任务目标: 请修改下方列表中从含有“Where should I click to: Toggle”的行开始、到含有“Looking at the screenshot, I should click(237, 268).”的行结束的部分，把“Hide Passwords”改为“Show Passwords”，其余内容保持不变，并写出这几行。

所给数据:
<<<<
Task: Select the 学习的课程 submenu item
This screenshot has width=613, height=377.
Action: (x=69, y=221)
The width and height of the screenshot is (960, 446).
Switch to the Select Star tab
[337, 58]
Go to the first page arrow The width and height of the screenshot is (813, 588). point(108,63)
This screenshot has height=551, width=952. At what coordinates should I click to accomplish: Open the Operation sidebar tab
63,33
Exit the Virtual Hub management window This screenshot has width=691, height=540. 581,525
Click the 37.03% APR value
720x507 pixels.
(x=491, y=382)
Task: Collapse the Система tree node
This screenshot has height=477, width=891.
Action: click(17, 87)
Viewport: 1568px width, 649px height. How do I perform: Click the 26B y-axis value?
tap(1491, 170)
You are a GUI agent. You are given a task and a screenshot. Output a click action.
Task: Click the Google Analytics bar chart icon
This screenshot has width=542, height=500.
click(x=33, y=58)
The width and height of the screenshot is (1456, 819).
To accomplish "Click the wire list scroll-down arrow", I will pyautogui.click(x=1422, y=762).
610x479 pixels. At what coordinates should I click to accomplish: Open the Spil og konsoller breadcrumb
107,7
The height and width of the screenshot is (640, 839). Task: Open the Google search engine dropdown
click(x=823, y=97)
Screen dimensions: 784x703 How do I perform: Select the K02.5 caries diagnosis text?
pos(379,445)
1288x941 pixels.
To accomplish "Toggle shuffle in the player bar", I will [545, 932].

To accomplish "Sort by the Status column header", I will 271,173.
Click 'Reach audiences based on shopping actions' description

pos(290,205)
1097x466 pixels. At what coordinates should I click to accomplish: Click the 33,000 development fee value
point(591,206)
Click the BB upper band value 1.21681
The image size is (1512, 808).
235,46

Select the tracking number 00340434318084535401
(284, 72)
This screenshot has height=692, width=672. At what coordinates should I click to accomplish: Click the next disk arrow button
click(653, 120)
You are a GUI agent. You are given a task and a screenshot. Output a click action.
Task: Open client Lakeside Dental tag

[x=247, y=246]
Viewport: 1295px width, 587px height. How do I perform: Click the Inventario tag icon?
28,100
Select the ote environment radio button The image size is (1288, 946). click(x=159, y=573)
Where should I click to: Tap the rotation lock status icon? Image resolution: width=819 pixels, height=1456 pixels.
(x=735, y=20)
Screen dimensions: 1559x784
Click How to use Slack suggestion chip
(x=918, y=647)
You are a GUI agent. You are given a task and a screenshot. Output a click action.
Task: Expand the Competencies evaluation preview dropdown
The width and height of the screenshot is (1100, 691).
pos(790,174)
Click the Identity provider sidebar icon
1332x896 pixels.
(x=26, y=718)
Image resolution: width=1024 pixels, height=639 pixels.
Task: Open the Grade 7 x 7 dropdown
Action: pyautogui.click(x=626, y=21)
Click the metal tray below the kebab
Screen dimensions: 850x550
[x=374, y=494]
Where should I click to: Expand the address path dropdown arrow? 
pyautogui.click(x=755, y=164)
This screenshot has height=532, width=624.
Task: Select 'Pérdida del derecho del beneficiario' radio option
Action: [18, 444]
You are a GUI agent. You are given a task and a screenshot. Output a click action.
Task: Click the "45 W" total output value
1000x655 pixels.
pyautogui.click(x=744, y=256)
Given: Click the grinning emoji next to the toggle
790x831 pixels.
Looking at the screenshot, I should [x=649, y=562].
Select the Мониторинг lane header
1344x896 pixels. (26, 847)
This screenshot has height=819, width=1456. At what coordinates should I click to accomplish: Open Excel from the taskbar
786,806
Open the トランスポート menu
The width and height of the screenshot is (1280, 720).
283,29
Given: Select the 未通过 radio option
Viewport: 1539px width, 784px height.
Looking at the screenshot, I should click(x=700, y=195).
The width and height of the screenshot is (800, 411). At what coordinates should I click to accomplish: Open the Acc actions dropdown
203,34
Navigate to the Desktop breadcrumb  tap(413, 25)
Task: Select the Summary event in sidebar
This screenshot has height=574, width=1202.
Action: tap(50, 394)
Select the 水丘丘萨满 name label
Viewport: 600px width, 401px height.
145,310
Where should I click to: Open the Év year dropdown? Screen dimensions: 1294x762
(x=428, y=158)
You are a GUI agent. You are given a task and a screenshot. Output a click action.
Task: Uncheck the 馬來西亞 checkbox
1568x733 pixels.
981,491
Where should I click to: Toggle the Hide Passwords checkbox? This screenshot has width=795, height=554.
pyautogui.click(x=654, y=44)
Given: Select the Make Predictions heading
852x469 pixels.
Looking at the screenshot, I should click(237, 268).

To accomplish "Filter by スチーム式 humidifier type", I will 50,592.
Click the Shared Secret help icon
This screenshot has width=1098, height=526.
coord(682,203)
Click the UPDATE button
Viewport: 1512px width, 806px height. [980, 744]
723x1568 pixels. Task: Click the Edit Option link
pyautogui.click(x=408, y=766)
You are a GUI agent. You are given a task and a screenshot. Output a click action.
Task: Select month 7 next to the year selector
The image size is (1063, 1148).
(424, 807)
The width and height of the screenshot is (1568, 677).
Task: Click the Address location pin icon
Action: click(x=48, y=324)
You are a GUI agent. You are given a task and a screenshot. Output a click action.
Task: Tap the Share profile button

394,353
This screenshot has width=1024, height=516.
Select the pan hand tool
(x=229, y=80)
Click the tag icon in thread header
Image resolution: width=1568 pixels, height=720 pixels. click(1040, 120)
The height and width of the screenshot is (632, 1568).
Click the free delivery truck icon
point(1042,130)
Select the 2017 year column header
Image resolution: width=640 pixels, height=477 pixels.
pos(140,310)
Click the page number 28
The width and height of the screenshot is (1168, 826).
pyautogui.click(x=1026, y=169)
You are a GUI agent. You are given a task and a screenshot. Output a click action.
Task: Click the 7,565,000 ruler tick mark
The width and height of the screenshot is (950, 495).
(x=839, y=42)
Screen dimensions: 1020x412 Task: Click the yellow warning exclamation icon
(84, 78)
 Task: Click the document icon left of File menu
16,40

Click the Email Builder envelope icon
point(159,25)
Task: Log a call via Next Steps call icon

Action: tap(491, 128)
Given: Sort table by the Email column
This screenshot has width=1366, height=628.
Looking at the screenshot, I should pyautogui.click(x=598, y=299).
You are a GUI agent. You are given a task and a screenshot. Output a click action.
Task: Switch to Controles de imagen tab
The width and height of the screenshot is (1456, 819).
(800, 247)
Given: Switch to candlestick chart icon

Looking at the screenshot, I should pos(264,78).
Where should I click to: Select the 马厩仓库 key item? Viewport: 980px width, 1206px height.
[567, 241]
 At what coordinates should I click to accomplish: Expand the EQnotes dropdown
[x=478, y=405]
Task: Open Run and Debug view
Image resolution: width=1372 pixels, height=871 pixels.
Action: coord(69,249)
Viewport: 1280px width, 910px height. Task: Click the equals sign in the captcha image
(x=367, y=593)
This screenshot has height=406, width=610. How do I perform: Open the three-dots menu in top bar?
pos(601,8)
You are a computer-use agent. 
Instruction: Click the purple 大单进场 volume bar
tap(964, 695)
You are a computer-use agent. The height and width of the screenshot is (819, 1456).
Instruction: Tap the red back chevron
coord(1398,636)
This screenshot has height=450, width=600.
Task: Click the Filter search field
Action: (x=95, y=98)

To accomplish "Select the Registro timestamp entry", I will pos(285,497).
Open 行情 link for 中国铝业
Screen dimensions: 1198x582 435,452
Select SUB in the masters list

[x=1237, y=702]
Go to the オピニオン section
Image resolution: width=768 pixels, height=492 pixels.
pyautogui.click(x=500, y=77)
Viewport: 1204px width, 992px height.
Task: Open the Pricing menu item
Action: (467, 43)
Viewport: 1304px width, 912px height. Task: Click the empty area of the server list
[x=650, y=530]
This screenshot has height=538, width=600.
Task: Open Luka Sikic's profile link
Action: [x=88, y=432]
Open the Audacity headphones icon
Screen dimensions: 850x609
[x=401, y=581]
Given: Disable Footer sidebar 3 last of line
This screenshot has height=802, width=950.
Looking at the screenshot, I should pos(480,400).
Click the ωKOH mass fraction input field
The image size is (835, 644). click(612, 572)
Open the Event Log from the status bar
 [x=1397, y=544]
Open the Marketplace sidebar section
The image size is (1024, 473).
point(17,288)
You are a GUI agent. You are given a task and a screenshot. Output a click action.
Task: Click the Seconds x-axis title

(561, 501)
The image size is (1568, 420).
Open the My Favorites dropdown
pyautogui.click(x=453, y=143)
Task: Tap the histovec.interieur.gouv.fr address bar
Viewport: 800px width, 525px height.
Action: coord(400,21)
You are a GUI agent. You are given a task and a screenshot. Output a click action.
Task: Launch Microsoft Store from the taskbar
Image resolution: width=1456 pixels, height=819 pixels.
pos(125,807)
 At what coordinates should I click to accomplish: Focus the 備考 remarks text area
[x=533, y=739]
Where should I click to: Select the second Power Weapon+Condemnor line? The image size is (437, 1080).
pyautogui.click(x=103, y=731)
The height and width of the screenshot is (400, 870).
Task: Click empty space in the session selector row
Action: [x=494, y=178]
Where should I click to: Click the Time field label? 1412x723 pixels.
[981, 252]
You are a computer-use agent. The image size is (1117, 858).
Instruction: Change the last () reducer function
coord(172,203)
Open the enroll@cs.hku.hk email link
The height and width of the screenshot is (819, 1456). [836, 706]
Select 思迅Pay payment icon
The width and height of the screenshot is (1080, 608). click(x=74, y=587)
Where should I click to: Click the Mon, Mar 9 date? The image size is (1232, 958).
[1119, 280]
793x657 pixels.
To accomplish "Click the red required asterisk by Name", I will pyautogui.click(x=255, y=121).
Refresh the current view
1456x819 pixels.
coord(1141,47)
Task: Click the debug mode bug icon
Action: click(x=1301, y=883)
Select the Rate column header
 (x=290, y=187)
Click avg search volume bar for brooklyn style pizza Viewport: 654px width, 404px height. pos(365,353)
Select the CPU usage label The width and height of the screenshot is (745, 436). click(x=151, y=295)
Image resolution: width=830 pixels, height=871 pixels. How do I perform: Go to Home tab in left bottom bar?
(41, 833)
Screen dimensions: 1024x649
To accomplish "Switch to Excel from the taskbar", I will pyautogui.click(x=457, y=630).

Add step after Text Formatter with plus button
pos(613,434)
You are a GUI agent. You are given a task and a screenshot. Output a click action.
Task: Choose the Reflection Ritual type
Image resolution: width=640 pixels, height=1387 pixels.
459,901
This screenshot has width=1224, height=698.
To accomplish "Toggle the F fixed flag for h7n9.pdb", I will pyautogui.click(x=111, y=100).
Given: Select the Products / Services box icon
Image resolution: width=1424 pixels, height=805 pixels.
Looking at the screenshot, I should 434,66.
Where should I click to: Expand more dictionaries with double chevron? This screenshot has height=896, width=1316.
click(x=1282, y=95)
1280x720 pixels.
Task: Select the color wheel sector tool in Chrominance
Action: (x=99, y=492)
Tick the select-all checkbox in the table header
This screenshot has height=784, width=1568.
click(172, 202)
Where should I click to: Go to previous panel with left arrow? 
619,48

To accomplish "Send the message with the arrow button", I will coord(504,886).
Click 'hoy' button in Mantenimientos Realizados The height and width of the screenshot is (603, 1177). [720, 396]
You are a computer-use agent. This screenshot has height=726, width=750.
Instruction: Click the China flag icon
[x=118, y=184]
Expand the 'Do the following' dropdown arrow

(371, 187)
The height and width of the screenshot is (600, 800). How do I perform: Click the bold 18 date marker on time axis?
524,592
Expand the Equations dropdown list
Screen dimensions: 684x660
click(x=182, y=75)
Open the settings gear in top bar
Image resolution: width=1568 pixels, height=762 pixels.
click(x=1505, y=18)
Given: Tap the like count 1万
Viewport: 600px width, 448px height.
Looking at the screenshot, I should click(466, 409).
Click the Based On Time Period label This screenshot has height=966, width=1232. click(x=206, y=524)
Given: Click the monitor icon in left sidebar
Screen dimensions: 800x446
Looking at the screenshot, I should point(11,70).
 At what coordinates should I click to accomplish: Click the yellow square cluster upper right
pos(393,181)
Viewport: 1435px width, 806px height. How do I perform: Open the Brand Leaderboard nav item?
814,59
>>>>
本题答案:
Where should I click to: Toggle the Show Passwords checkbox? This screenshot has width=795, height=554.
pyautogui.click(x=654, y=44)
Given: Select the Make Predictions heading
852x469 pixels.
Looking at the screenshot, I should click(237, 268).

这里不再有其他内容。